The records follow. Transcribe only the lines from the line containing "Given: Tap the" through the end, both ends included, and leave out the pictures.

____ DATA EXTRACT

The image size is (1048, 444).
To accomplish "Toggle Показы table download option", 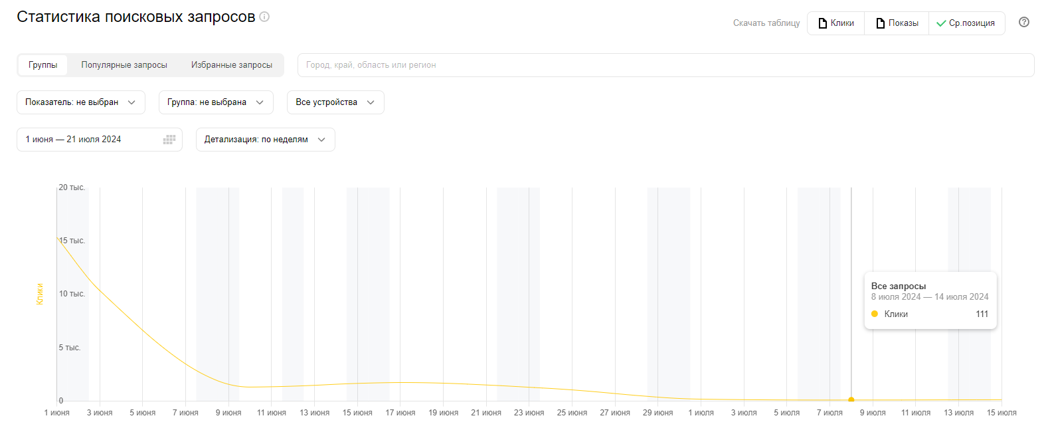I will [897, 23].
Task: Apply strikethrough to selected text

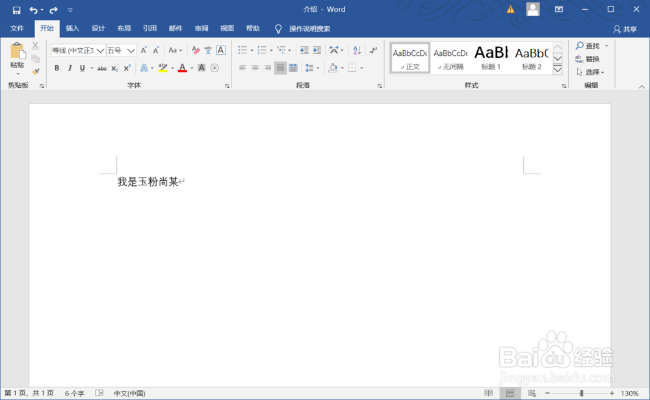Action: click(x=101, y=68)
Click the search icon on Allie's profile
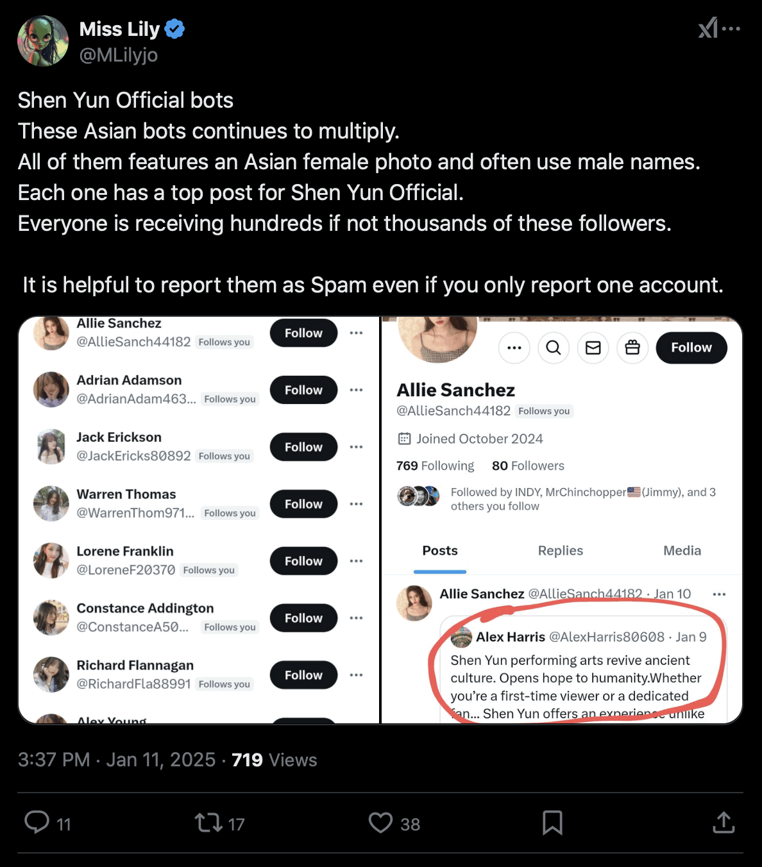This screenshot has width=762, height=867. 554,348
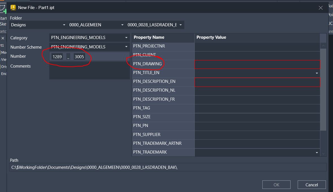Expand the PTN_TRADEMARK value dropdown

(317, 153)
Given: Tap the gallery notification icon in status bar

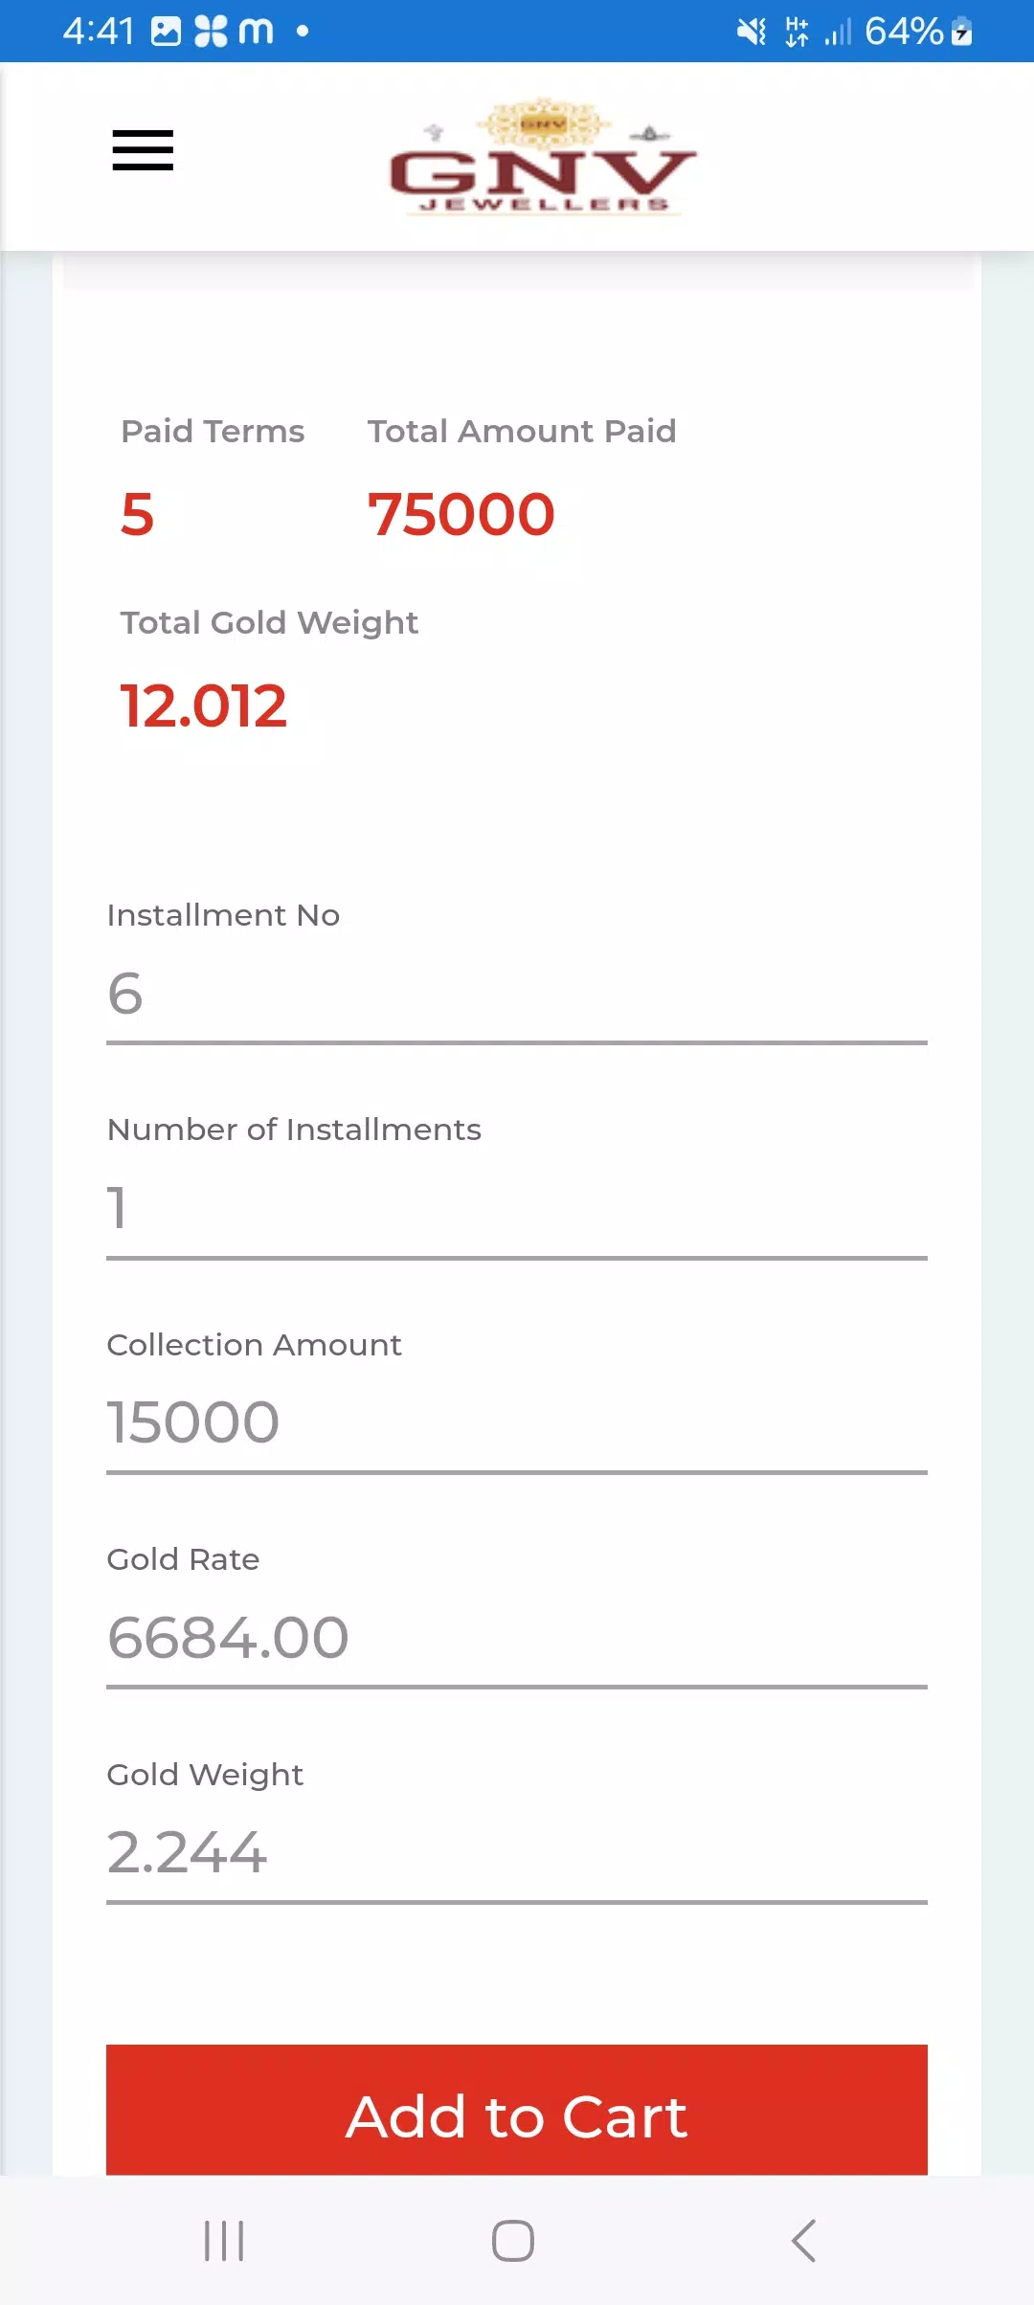Looking at the screenshot, I should pos(167,32).
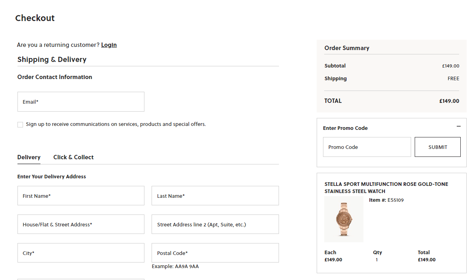This screenshot has width=475, height=280.
Task: Select the Postal Code field
Action: pos(215,253)
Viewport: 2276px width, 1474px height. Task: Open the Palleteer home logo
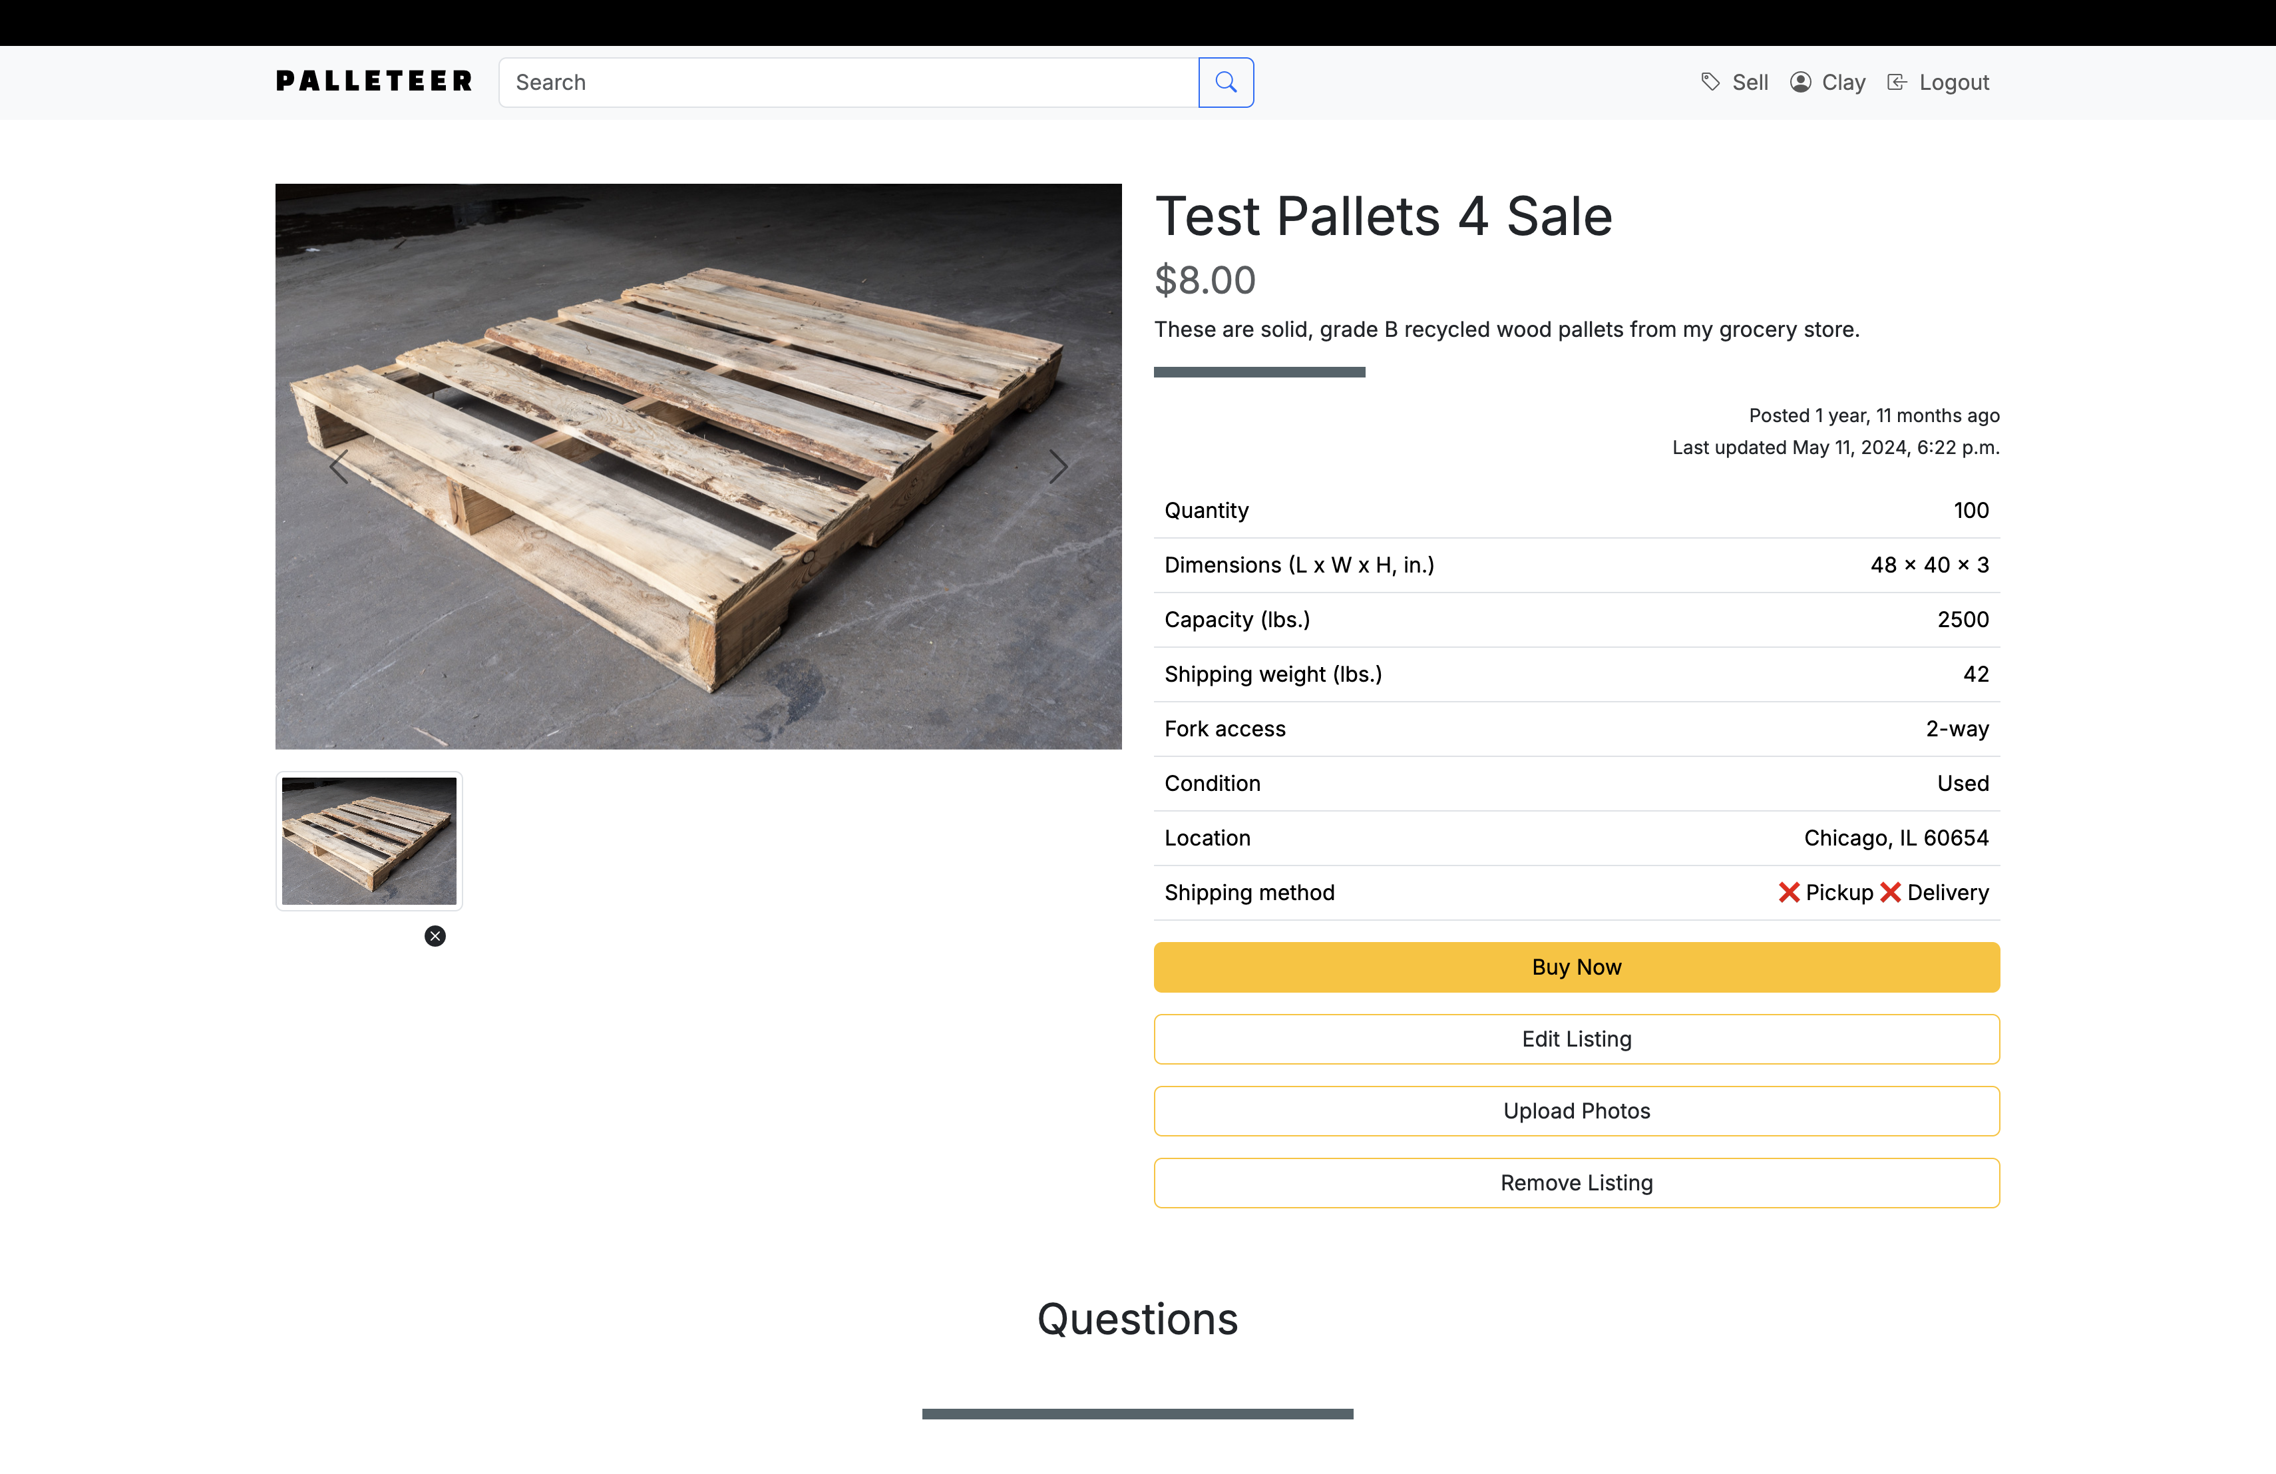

________

**EXERCISE OUTPUT**.
Given: Tap the gallery notification icon in status bar

Looking at the screenshot, I should pos(167,32).
This screenshot has width=475, height=280.
Task: Select the Postal Code field
Action: pos(215,253)
Viewport: 2276px width, 1474px height. Task: Open the Palleteer home logo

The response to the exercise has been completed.